◆ **What the task requires**
Format the lines from the one containing "Click the Save" through the one containing "pyautogui.click(x=488, y=123)", inclusive, as a JSON list of strings with one string per line and blank lines omitted.

◆ **Provided records**
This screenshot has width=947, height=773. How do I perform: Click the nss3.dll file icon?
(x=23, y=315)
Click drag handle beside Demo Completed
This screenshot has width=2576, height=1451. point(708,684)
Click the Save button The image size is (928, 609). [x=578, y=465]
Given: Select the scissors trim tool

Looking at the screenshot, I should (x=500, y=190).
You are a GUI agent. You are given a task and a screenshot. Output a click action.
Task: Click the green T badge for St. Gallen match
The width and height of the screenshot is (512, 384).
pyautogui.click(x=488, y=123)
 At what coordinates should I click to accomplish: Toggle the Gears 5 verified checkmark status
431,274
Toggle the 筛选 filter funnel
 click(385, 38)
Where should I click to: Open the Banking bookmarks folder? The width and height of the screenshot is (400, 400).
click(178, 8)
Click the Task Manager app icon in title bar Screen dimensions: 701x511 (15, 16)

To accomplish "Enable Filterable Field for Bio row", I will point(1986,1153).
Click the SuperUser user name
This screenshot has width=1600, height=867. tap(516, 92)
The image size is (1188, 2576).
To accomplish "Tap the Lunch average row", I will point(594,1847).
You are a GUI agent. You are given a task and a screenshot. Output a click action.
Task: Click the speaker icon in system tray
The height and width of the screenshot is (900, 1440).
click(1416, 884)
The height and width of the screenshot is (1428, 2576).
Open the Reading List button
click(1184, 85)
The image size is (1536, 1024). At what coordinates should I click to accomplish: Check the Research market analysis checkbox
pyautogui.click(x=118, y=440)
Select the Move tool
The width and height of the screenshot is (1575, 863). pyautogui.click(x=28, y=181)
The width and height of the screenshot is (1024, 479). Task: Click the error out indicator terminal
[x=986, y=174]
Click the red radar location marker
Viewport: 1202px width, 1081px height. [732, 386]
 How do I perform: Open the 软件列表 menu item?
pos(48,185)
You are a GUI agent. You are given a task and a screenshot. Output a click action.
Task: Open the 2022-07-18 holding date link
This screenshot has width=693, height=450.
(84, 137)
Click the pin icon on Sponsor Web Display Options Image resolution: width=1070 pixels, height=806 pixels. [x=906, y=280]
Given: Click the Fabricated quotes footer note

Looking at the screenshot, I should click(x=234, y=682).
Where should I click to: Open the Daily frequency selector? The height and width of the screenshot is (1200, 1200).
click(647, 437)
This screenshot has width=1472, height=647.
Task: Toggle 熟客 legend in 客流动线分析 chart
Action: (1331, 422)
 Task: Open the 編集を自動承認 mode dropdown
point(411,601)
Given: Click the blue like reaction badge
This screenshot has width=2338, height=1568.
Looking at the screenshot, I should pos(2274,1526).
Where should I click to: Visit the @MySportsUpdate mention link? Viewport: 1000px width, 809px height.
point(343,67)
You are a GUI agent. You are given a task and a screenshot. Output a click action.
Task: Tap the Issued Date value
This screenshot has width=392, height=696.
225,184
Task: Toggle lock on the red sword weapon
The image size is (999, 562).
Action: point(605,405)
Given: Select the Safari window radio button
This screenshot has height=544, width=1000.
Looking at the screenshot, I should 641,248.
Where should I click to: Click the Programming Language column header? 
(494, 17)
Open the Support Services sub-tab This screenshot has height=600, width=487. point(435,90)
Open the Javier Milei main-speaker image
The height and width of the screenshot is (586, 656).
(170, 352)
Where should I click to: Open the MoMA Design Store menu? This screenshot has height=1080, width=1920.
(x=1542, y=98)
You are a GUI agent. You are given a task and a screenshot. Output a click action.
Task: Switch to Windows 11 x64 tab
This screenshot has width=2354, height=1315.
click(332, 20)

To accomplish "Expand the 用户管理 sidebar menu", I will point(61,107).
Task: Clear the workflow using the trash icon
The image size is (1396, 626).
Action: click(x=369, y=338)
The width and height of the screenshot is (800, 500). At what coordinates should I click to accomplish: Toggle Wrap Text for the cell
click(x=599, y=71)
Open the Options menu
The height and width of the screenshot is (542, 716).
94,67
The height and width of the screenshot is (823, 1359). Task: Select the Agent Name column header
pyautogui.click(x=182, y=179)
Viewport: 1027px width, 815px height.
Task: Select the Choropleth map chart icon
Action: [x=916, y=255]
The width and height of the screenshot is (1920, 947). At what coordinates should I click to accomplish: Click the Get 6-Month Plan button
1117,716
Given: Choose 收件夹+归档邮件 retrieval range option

◆ **Completed task**
[
  "Click the Save button The image size is (928, 609). [x=578, y=465]",
  "Given: Select the scissors trim tool",
  "Looking at the screenshot, I should (x=500, y=190).",
  "You are a GUI agent. You are given a task and a screenshot. Output a click action.",
  "Task: Click the green T badge for St. Gallen match",
  "The width and height of the screenshot is (512, 384).",
  "pyautogui.click(x=488, y=123)"
]